Given text below:

Bexar County Commissioners Court approved a plan Tuesday to use County funds for critical roadway repairs in unincorporated areas, including Highland Oaks where road conditions had become so abysmal, it had become a quality of life issue.
Highland Oaks, a small community about 23 miles south of downtown San Antonio, has struggled with crime, health, safety and transportation issues since its development more than 20 years ago. About 30 members of Bexar Communities Organized-Area South (BOCAS), the newest institutional member of the umbrella advocacy organization COPS/Metro Alliance, attended the County meeting on Tuesday to advocate for approval of what could be $2.5 million in repairs.
But that figure, according to officials, is more of placeholder than an estimate. Once a more complete need assessment is made, more concrete numbers will surface.
The developer for Highland Oaks, who has since passed away, promised the County and area residents that the subdivision would receive roads and basic City services. To date, neither of those promises have been met. In 2010, County commissioners approved the Public Works Department’s authority to require warranty bonds from developers, to ensure that residents and the County saw a return on their investments.
“The rules exist for us to keep this from happening again,” said Renee Green, director of Bexar County Public Works. “Now we’re looking back at the subdivisions that were platted before those rules were established.”
Highland Oaks would be the first priority because it has the most “improved lots,” or land parcels that were previously vacant but have since experienced development, of any other unincorporated subdivisions in Bexar County.
At the beginning of every fiscal year, the County Commissioners would vote to approve funding to develop paved roads for another subdivision, Green said, adding that it would take between 10 and 15 years to complete all unpaved roads in qualifying subdivisions.
Construction for all roads in the Highland Oaks subdivision will take two years to complete, he said and the cost could be absorbed by the County’s existing budget. However, the diverted funds would mean less money for other capital improvement projects. County commissioners expect to be briefed on the program, which would use funds from the next fiscal year, as early as October 1.
Azeneth de la Fuente, who has lived in the Highland Oaks area for the last 15 years, told the court that the roads have been a problem since she was in high school.
“As a parent now, I understand why my mom worried about me every single day while walking to the bus stop and back home,” de la Fuente said, adding that most Highland residents were still waiting on basic services like water and trash pick up.

End of Given text.

• Exercises
#1 Please print the passage of the Highland Oaks roads article starting with "But that figure, according" and going on through "numbers will surface.".
#2 According to the Highland Oaks roads article, why would Highland Oaks be the first priority for road repairs?
#3 Pick up the article on the Highland Oaks road repairs where it ends and keep writing it.

Dataset extract below:

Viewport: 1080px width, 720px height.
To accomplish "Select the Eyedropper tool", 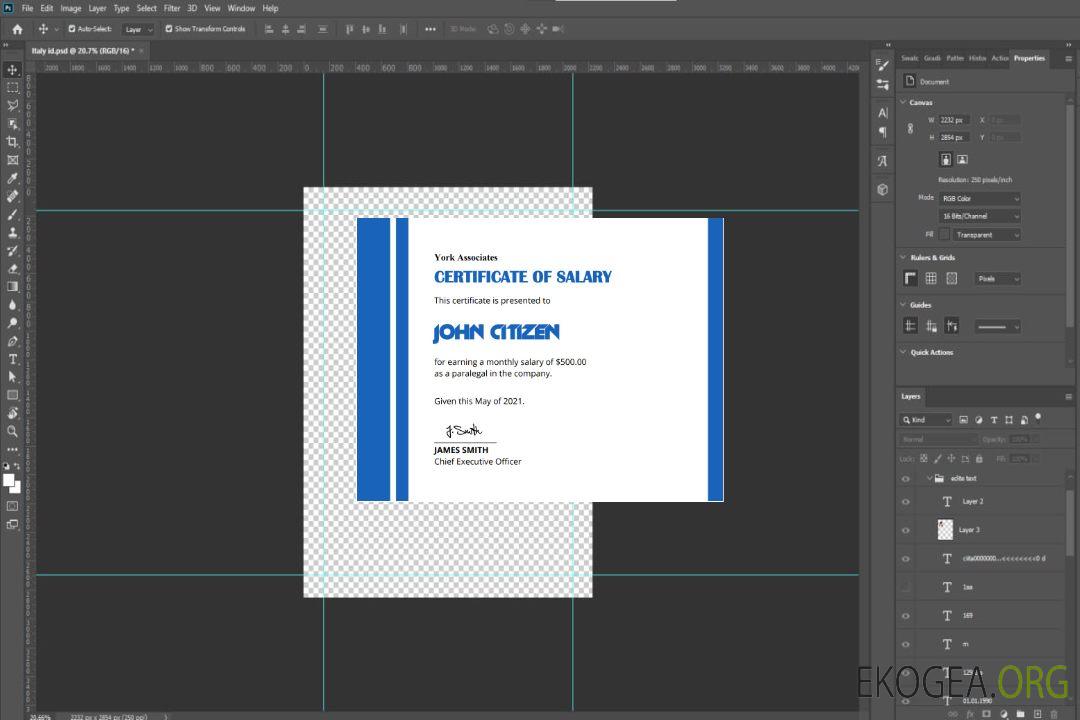I will (x=13, y=178).
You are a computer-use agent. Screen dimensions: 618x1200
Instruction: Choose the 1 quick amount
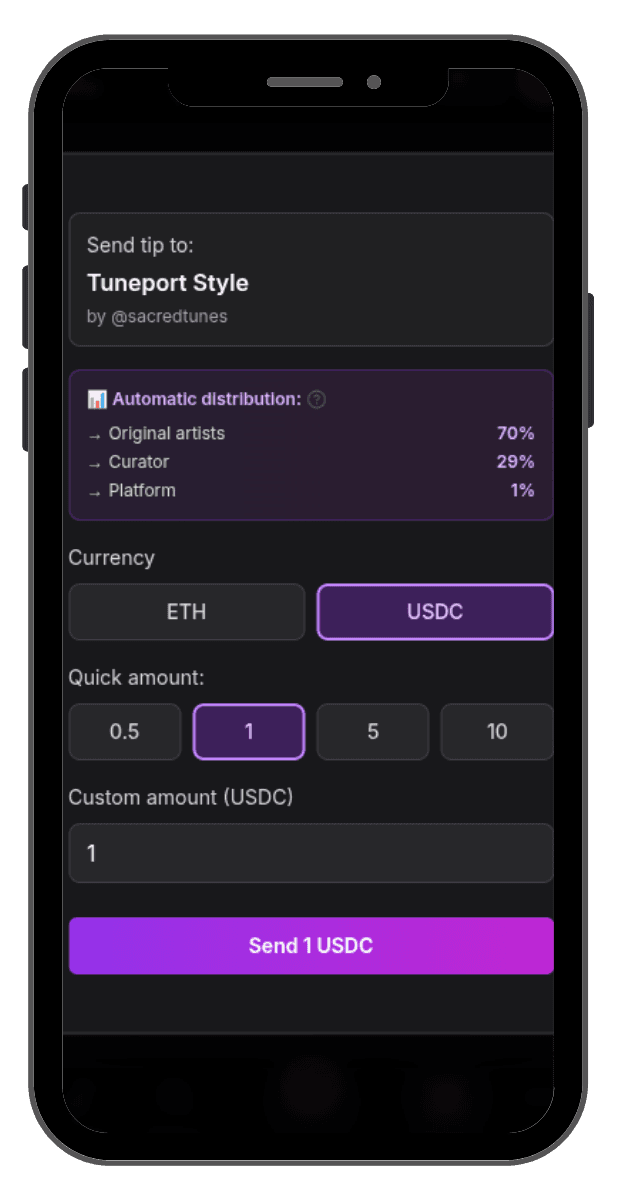249,732
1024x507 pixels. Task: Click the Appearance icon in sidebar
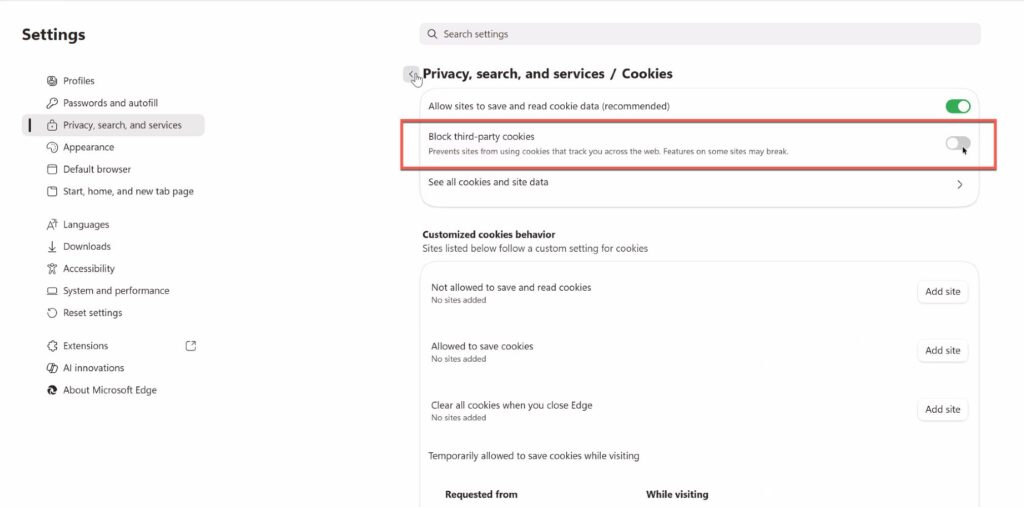[52, 147]
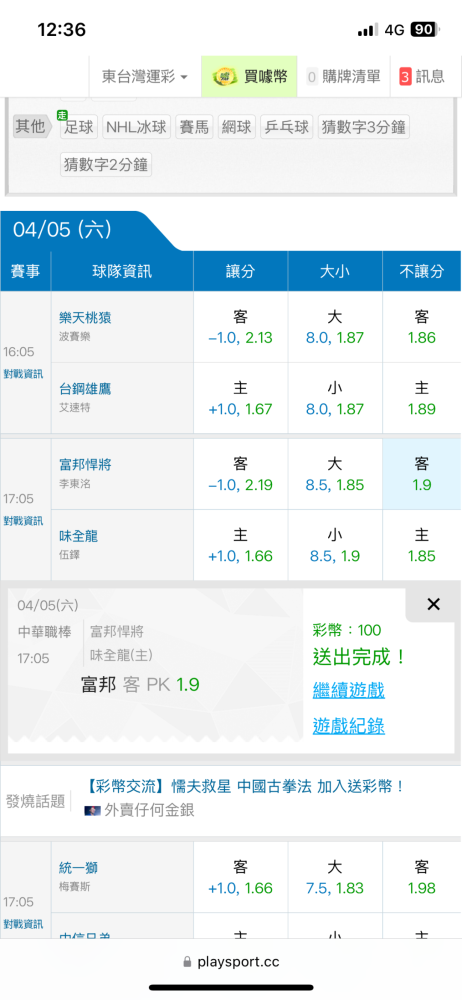Image resolution: width=462 pixels, height=1000 pixels.
Task: Select the NHL冰球 category tag
Action: point(137,127)
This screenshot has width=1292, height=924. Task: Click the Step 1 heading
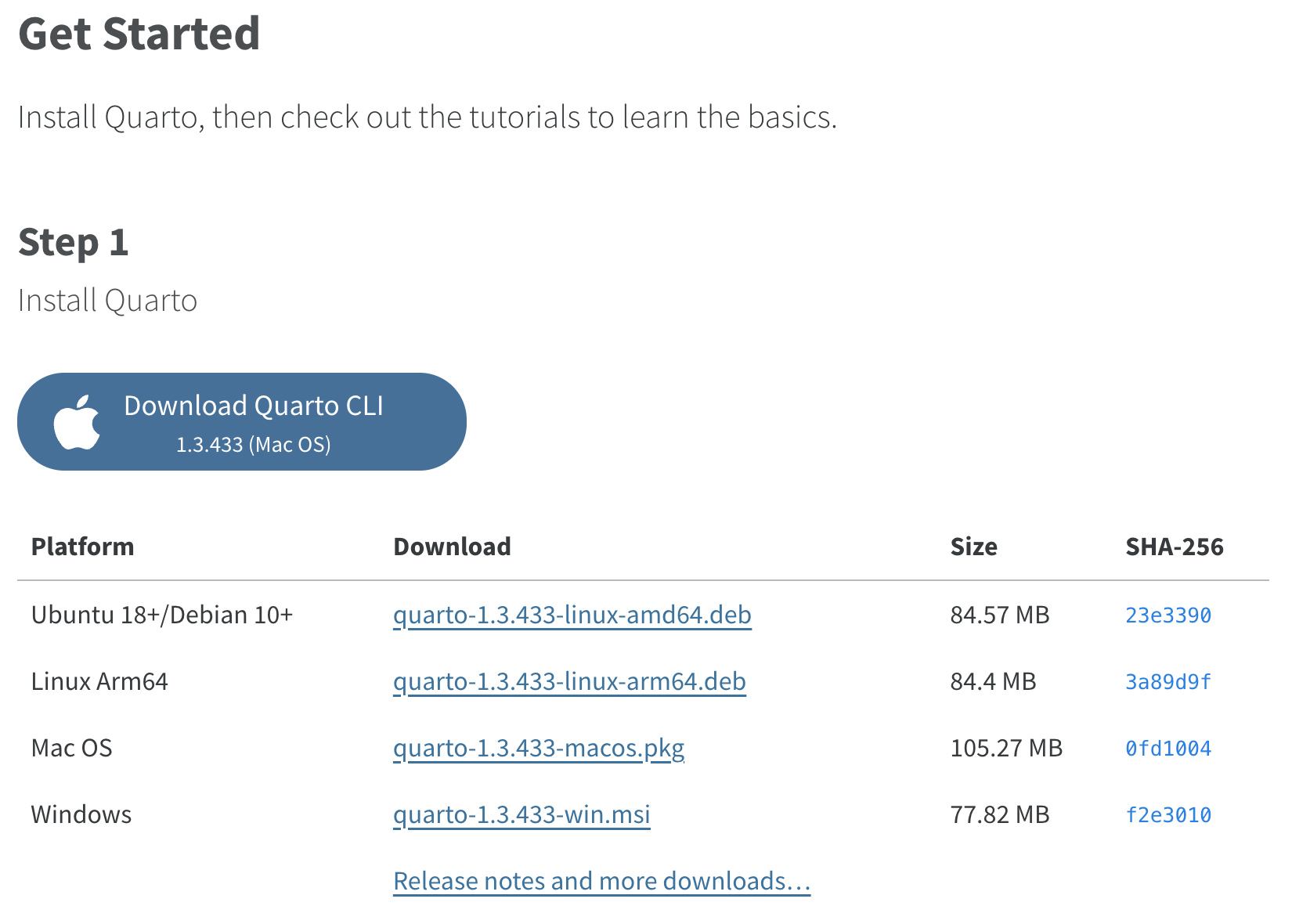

End of Dataset extract.

• Answer section
#1
But that figure, according to officials, is more of placeholder than an estimate. Once a more complete need assessment is made, more concrete numbers will surface.

#2 Highland Oaks would come first because it has the most "improved lots" of any unincorporated subdivision in Bexar County. Improved lots are land parcels that were once vacant but have since been developed.

#3
Last month, de la Fuente’s youngest daughter sustained second degree burns after spilling scalding hot water on herself during an attempt to make hot cocoa. As a medical assistant at University Health System, de la Fuente knew that emergency services should arrive within nine minutes of a 911 call. However, without lights, street signs or paved roads, it took the ambulance more than 25 minutes to arrive.
“What’s it going to take? Is it going to take a death to change things?” said Simon Martinez, a BOCAS supporter. “It just gets worse and worse.”
Subdivisions like Highland Oaks, which were considered “privately owned” and ineligible for County funds in the past, but several commissioners argued this was a County-related health and safety issue.
Bexar County Judge Nelson Wolff, who had to leave early on Tuesday for a previously scheduled engagement, told the group in January that the County would work on behalf of Highland Oaks and similar neighborhoods that were struggling with quality-of-life issues.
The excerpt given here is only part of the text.